You are a musician, and you just cut your first CD. You aren't
exactly rolling in money, but it great to be able to pay your bills
again after years of struggling to make ends meet. You still have
$50,000 in student loans from college, and it sure will be nice to pay
them off and feel free to just concentrate on your music.
There is one problem, though. Suddenly
you are becoming aware that your music is out there, in clips in online
music stores to entice customers, but also on MP3s from sources
like Orangecord and Kaboom that haven't even paid you for your work;
they are giving it away for free. Now you've have gotten an
email from some kids who want to use music off your album in a
multimedia
presentation they're making for school. It's nice to be
asked, but you have some concerns, and you need answers.
1.
Can you say "No!" to these kids, or do they have some sort of
rights to use your music without your permission?

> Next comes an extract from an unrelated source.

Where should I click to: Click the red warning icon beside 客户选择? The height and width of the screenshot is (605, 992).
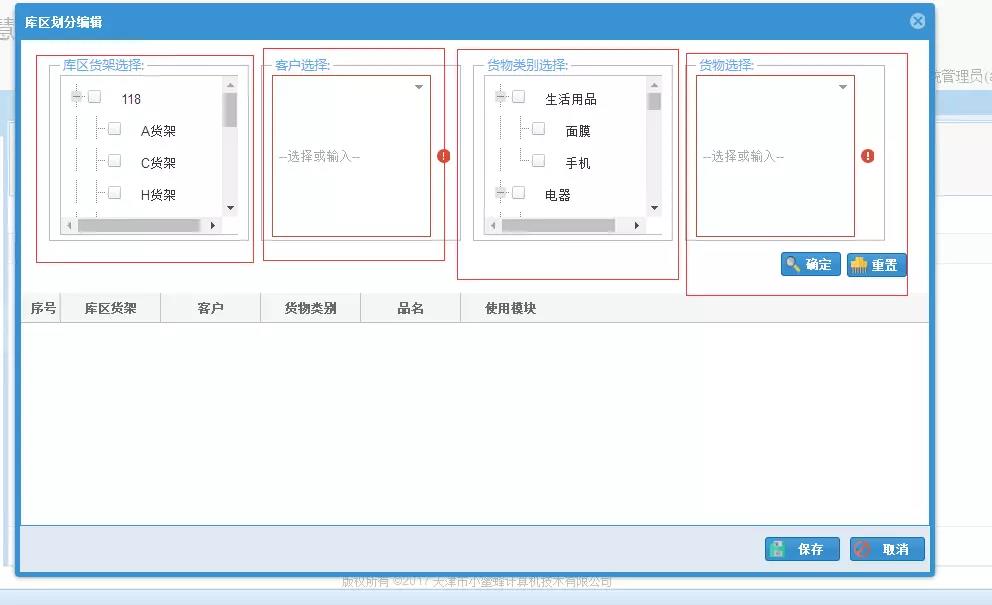[444, 156]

2. How much of it can they
use? All the songs on the
CD? All of one song?
3. What are they allowed to do
with this multimedia presentation
once they've made it? Can they burn lots of disks and
sell
them? Give them away? Post them on the
web?
4. Can they take part of your
song and record it into their own
music? Distort it so it sounds neat? Make fun of it?

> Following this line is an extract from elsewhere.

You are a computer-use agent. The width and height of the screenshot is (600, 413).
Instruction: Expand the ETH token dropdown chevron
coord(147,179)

5. Do they have to put your
name on it or can they just use it
and never mention you at all?
6. If the kids in school can
do stuff with your
music, can everybody else do the same thing? Are there different
laws for different uses? Are Kaboom and Orangecord
allowed to just give your music away on the Internet? What can
you do about
that?
Use these sites below to find the
answers to your questions. Then
take your answers to the meeting of your group Artists Protecting Art.
Great General Information,
Vocabulary, and a Quiz - Find Out What You Know (http://www.copyrightkids.org/)
Basic Answers to
Simple Questions (http://www.cyberbee.com/cb_copyright.swf)
Copyright
and Fair Use
(http://fairuse.stanford.edu/Copyright_and_Fair_Use_Overview/chapter7/7-c.html)
Examples of Copyright Cases
(http://www.benedict.com/)
Myths of
Copyright and Fair Use
(http://www.templetons.com/brad/copymyths.html)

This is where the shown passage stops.